When she was not in school, Zelda worked at a hair salon as an assistant, meaning she washed people’s hair and helped with perms and dye jobs for minimum wage plus tips. There was no official uniform, so Zelda created one of jean shorts, black tights, and a t-shirt with one of the following bands on it: The Cure, U2, Erasure, REM, Morrissey, or the Violent Femmes. She had “weekend shoes,” which were Doc Marten boots that allowed her to wade through piles of hair and discarded perm solution-soaked cotton strips with impunity. This look transitioned seamlessly from work to the few hours of purely social time Zelda had, spending them at a coffee house, bookstore, or friend’s basement listening to Depeche Mode.

Jewelry during this period shifted from the ornate to the neo-hippie pre-grunge look. Rope bracelets crafted with a safety pin and beaded necklaces with yin-yang and peace charms were constant fixtures.

Toward the end of this period, grunge exploded, and Zelda donned a uniform of her father’s black combat boots (only slightly too big), plaid flannel lined shirt-jacket, and jeans. Although her mother told her she looked like Judd Nelson, she persisted and this remained her style when she began college.

Drunk with Freedom (1994-1997)

Zelda attended a program with no letter grades, a focus on the arts, and a large amount of drug use. While she herself did not use, the style of those who did definitely influenced her, as can be seen in her choice of headware (see purple crushed velvet crumpler, upper right). Her first two years of college were spent in overalls, flowing floral skirts, linen jumpers, Peruvian-influenced jewelry, and, for the most part, no shoes, leading to her hospitalization in the summer of her first year from an infection from which she eventually recovered.

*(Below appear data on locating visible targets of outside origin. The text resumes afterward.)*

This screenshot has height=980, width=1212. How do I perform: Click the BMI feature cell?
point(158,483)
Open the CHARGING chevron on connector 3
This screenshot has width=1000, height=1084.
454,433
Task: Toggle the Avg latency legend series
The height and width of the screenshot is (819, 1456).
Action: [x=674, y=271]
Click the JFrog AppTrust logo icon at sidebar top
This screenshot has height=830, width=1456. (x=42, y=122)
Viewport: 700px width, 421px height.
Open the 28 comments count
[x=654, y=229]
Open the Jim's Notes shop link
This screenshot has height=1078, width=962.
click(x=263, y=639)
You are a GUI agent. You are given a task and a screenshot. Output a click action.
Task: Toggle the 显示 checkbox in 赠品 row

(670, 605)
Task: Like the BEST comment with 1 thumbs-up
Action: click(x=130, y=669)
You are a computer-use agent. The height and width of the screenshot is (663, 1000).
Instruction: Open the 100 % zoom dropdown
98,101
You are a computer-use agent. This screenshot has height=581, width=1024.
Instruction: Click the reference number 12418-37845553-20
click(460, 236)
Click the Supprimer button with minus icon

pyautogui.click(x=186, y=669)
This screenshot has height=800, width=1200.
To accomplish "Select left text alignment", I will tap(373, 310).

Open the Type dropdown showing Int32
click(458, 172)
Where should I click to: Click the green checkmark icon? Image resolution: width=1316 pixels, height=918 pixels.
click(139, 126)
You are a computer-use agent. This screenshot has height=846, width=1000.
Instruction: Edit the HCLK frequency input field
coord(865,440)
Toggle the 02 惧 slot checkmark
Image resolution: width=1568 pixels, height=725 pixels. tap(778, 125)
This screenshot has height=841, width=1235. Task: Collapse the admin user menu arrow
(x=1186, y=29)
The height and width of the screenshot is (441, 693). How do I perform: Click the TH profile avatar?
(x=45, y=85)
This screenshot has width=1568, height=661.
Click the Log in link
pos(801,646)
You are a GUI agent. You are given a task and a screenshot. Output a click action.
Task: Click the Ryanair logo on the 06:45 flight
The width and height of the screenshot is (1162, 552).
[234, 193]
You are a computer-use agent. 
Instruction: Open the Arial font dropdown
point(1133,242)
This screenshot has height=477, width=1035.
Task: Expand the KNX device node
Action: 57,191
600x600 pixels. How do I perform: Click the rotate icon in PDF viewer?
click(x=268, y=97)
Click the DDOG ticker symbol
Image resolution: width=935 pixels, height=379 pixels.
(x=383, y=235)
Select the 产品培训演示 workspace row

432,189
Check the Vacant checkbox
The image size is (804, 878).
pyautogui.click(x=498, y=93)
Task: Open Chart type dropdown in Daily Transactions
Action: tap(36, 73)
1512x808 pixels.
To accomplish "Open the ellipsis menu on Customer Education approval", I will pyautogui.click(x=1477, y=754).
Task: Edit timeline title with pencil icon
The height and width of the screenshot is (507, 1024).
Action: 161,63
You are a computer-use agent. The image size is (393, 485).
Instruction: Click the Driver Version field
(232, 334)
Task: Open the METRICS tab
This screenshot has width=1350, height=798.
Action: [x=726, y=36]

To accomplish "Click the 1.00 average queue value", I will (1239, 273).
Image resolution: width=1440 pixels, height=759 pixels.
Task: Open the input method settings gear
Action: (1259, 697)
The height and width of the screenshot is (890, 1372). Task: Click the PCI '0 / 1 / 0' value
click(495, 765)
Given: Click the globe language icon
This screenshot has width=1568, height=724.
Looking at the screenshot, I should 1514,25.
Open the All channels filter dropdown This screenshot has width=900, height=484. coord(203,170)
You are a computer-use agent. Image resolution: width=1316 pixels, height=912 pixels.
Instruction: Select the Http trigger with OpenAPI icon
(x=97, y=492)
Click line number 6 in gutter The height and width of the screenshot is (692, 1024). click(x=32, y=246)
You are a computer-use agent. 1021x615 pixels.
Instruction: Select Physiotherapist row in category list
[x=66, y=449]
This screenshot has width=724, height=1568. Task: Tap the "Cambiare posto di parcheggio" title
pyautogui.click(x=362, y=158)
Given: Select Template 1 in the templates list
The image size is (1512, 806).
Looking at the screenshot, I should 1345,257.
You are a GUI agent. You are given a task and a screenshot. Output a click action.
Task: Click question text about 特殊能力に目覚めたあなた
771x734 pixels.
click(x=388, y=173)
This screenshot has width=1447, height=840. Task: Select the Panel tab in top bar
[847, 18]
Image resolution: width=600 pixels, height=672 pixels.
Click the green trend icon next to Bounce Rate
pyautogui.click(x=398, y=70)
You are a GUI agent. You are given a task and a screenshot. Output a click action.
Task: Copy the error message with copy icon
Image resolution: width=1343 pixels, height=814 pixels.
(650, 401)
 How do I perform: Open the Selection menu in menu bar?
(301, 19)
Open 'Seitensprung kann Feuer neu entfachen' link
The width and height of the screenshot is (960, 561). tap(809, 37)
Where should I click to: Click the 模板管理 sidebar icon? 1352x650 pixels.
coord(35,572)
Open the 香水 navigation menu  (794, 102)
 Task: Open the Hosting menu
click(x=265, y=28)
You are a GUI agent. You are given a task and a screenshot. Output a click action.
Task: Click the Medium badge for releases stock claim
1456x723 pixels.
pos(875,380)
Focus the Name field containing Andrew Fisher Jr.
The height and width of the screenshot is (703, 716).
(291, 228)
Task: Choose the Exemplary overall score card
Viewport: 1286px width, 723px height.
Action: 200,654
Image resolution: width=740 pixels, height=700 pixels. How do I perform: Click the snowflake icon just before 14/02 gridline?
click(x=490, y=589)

Her favorite outfit was what she referred to as her “Dada outfit,” consisting of a long-sleeved black tunic, black-and-white striped wide-legged pants, and a black top hat. It was in this outfit that she first watched Luis Buñuel’s film “Un Chien Andalou,” which helped her finally make sense of the Pixies song “Debaser.”

Her second half of college found Zelda taking more classes with mainstream students, and while this did not make her choice of dress more normative, it did prompt a slight tweaking: clothing items took on more shape, as can be seen in the green crushed velvet vintage bellbottoms stolen from her mother and the faux leopard mini-skirt worn with black platform sandals and a black velour short-sleeved zip-up.

Patience’s one deviation from what she had come to consider her personal style was in the summer of her junior year, when, during her second day on the job at a Washington, DC unpaid internship, she was informed that she would be going to court the next day and would need a suit. Having no money, she took the Metro to the Crystal Pavilion shopping mall, opened a Macy’s credit card account, and purchased the cheapest suit she could find: a shiny beige polyester skirt suit with large shoulder pads that was a size too big.